To the top!

Oct 22, 2020 | 4 comments

Without invitation, the wind crawled inside my Ark’teryx jacket and wrapped its cold, invisible tentacles around me. I was snug in between two lichen-studded boulders in a little nest of paramo grass and sticks I had pulled up around myself. My camera rested on my pack, steadied for the coming shot. He had to be here soon. I saw him on a lower ridge about 20 minutes ago. Just a little longer, I thought, as a cold wind-tear ran down my right cheek.

You can see that the elements of high elevation hiking aren’t for everyone. I like it up high myself. It imparts a particular liveliness to the soul and certainly quickens my step. I begin to think about other explorers who passed this way before me. Those that had camelid hides for clothes along with flint-tipped darts and atlatls for hunting.

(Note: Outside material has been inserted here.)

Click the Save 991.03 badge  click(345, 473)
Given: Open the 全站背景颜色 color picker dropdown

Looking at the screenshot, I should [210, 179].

They harvested flora and fauna from the land as they walked up and down on the face of the earth. I know they stood here because I can read the signs they left behind so many thousands of years past.

That’s a big part of the draw to these spots; successfully negotiating, achieving and, subsequently, overcoming them. A guy I had recently met wanted to experience these things. However, I could tell he was tentative. I fed encouragement into his achieving his goal. He had already announced that it would be, by far, his personal best. If there is anything that’s worthwhile, it’s helping a person achieve their personal best. He wanted to set his record; I wanted him to achieve his goal.

We were at 13,650’, more than 2 1/2 miles above sea level. The location was the southern Cajas, part of the Andes range in Ecuador, South America. More specifically, I had us on the backbone of the Continental Divide. From the perspective I’ve offered you in my photograph, rain falling on the left side of my composition will flow to the Pacific Ocean, 50 miles away. That falling on the right side will trickle to the East, the rivulets forming larger streams until braiding themselves into the mighty Amazon River.

I like to let a person do their own goal reaching, so I just hang back, or, in this case in front, while they get the job done. I knew he was going to have to scramble and who wants someone standing around while they’re pulling on roots to get ahead. It was a pretty morning and that’s why I chanced to take him to the place. There was a narrow window in which this was going to be doable for him. Inclement weather arrives to the rarified air of the Andes without warning.

There he came, over the top of a ridge and down the other side as my camera opened up with a staccato burst, sealing the proof of his accomplishment forever. At the time, he didn’t even know that he was hiking across the Continental Divide and at almost 14K’. He did it, made the record, achieved his goal. The thing about this is that I’m pretty sure I felt even better about it than he did. Giving a guy a hand and helping him get where he wants to go is always good business, especially if you let him do the brunt of it himself. And for him, what a powerful builder of personal confidence crossing the Divide, seemingly alone, as the mountain vectors push you around. All in all, another fine day in the Andes with wonders abounding as we all made it, “To the Top!”